As deputadas Marcela Pagano e Lilia Lemoine, do partido La Libertad Avanza, estão em conflito nas redes sociais. A briga começou quando Lemoine fez piada sobre o projeto de lei de Pagano, que propõe exames psicológicos obrigatórios para legisladores. Lemoine usou emojis de riso para criticar a proposta e acusou Pagano de esconder informações. Em resposta, Pagano chamou Lemoine de “flagelo” e desafiou-a a fazer testes psicológicos públicos, prometendo que os resultados seriam divulgados. A disputa continuou, com Lemoine dizendo que apoiaria o projeto de Pagano, desde que ela não usasse um megafone na Câmara, lembrando uma crítica anterior de Pagano ao presidente do Congresso. A rivalidade entre as duas deve continuar a causar polêmica na política argentina.

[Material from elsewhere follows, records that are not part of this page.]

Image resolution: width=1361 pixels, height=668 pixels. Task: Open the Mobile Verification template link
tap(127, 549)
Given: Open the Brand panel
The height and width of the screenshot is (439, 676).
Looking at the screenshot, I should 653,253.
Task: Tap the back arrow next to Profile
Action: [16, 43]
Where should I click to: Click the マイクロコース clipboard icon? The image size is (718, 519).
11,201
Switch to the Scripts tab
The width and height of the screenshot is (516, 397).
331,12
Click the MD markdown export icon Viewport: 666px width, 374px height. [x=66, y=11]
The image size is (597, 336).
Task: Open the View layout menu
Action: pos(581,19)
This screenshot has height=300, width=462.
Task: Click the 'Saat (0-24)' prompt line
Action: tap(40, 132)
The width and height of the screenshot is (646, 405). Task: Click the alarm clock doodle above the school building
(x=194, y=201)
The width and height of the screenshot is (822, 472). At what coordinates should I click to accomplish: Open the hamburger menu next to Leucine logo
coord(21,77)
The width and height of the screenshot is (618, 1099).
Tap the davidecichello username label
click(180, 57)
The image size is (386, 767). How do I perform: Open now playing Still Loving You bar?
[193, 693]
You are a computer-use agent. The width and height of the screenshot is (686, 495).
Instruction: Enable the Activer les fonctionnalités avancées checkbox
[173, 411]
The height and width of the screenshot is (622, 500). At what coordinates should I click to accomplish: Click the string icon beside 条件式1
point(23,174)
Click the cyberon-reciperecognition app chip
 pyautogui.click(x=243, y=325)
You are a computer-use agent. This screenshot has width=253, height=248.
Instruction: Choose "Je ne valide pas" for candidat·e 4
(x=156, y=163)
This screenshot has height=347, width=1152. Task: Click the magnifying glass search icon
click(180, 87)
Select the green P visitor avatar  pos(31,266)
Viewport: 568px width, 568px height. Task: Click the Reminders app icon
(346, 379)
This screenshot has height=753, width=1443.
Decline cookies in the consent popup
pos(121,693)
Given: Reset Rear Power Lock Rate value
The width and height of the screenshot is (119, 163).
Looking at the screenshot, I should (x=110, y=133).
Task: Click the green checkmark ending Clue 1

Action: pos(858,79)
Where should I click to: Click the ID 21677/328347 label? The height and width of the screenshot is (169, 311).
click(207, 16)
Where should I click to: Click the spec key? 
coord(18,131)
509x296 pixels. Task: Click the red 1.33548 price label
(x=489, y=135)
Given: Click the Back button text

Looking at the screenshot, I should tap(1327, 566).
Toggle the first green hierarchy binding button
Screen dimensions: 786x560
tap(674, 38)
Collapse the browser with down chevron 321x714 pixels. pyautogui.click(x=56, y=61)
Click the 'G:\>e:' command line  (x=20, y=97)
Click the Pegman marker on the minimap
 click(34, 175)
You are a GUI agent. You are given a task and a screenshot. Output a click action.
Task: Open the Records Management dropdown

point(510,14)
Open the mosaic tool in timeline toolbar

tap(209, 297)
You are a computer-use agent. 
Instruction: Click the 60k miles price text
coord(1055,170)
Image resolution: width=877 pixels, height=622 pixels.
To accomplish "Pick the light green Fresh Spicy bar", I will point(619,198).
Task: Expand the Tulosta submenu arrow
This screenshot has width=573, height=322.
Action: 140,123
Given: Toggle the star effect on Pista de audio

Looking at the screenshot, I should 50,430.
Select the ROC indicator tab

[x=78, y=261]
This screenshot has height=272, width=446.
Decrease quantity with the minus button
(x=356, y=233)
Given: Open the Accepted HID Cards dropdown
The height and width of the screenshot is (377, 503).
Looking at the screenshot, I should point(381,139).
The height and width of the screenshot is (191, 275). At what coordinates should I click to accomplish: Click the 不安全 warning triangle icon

Estar no mesmo partido político não garante uma relação harmoniosa. O exemplo mais recente é a disputa entre as deputadas Marcela Pagano e Lilia Lemoine, do partido La Libertad Avanza (LLA), que se intensificou nas redes sociais. A tensão, já conhecida no Congresso argentino, ganhou novos contornos após Lemoine zombar do projeto de lei de Pagano, que propõe exames psicológicos obrigatórios para legisladores.
A discussão começou no X, onde Lemoine reagiu com emojis de riso à proposta de Pagano, chamada “Ficha Psicológica Limpa”. A situação escalou rapidamente, com Lemoine acusando Pagano de ocultar informações para proteger um fundo fiduciário. Em resposta, Pagano criticou Lemoine, chamando-a de “flagelo” por usar sua posição para interesses pessoais.
Desafio Público
A troca de farpas não parou por aí. Pagano desafiou Lemoine a participar de testes psicológicos públicos, afirmando que submeteria seu projeto de lei, independentemente de sua aprovação. “Os resultados serão tornados públicos”, escreveu a ex-jornalista, sugerindo também exames de sangue e urina.
No domingo, 8, a disputa continuou. Lemoine afirmou que apoiaria o projeto de Pagano, desde que ela não trouxesse seu megafone para a Câmara, uma referência a um episódio em que Pagano criticou o presidente do Congresso, Martín Menem, chamando-o de fascista. A rivalidade entre as duas deputadas promete continuar a agitar o cenário político argentino.